Using Dijkstra on a graph G = (V, E) with source node s. We have a distance array dist[] where dist[u] is the shortest distance from s to u. We now created a new directed graph G' = (V, E') where E' is defined as follows: E' = {(u -> v) | (u, v) ∈ E and dist[v] = dist[u] + weight(u, v)}. Constructing a DAG usually a prior step to do dynamic programming on graphs.
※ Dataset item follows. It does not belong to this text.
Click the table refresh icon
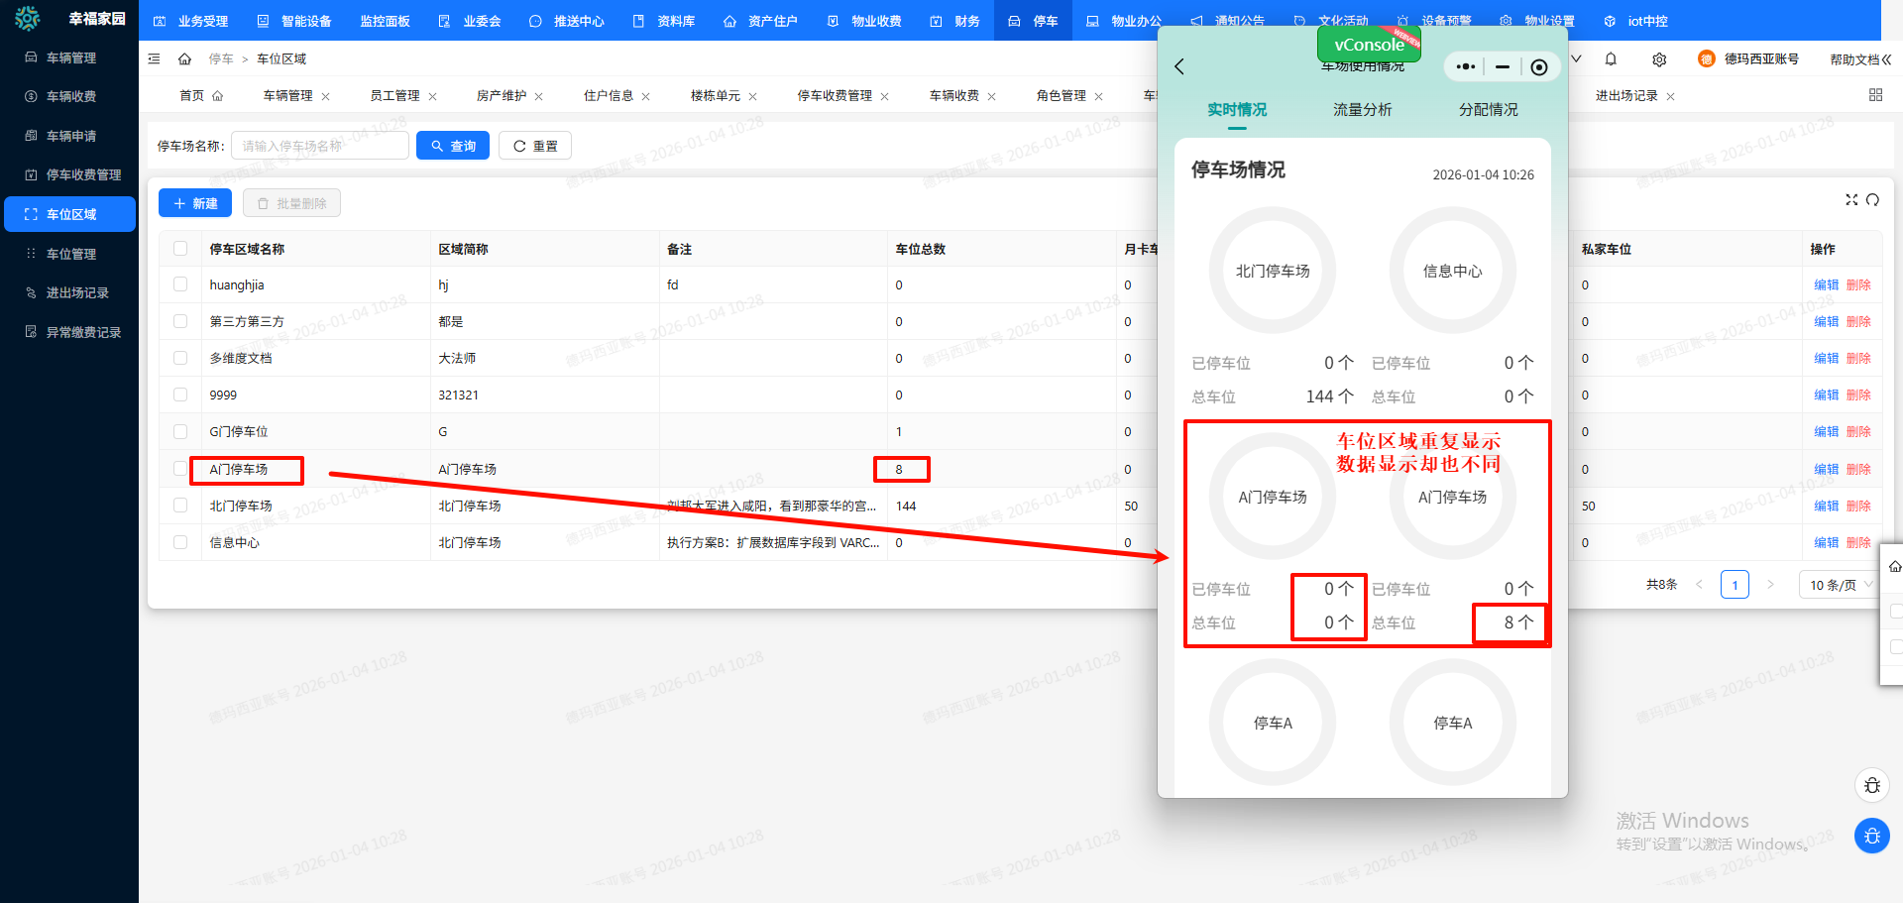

To find the number of different shortest paths from s to all other nodes, it is sufficient to do a topological sort on G' and then do dynamic programming on the DAG. Here is the illustration:

int main(){
    int n, m, s;
    vector<vector<pair<int, int>>> g;
    vector<int> dist(n, INT_MAX);
    // Reading the input, run Dijkstra on g from s to get dist[]
    vector<int> cnt(n);
    cnt[s] = 1; // number of paths to source is 1
    for(int i = 0; i < n; i++){
        for(auto [v, w] : g[i]){ 
            if(dist[v] == dist[i] + w){ // edge (i, v) is in E'
                cnt[v] += cnt[i]; // number of paths to v += number of paths to i
            }
        }
    }
}

In fact, we can combine the Dijkstra and DP steps into one. That means we can calculate cnt as we do Dijkstra. During the Dijkstra’s algorithm, when we relax an edge (u, v), if we find a shorter path to v, we update dist[v] and set cnt[v] = cnt[u]. If we find another shortest path to v with the same distance, we add cnt[u] to cnt[v]. Here is the illustration:

int main(){
    int n, m, s; cin>>n>>m>>s;
    vector<vector<pair<int, int>>> g(n);
    for(int i = 0; i < m; i++){
        int u, v, w; cin>>u>>v>>w;
        g[u].push_back({v, w});
        g[v].push_back({u, w}); // for undirected graph
    }
    vector<int> dist(n, INT_MAX);
    vector<int> cnt(n, 0);
    dist[s] = 0;
    cnt[s] = 1;
    set<pair<int, int>> pq; // {distance, node}
    pq.push({0, s});
    while(!pq.empty()){
        auto [d, u] = *begin(pq);
        pq.erase(begin(pq));
        if(d > dist[u]) continue;
        for(auto [v, w] : g[u]){
            if(dist[v] > dist[u] + w){
                dist[v] = dist[u] + w;
                cnt[v] = cnt[u];
                pq.push({dist[v], v});
            } else if(dist[v] == dist[u] + w){
                cnt[v] += cnt[u];
            }
        }
    }
}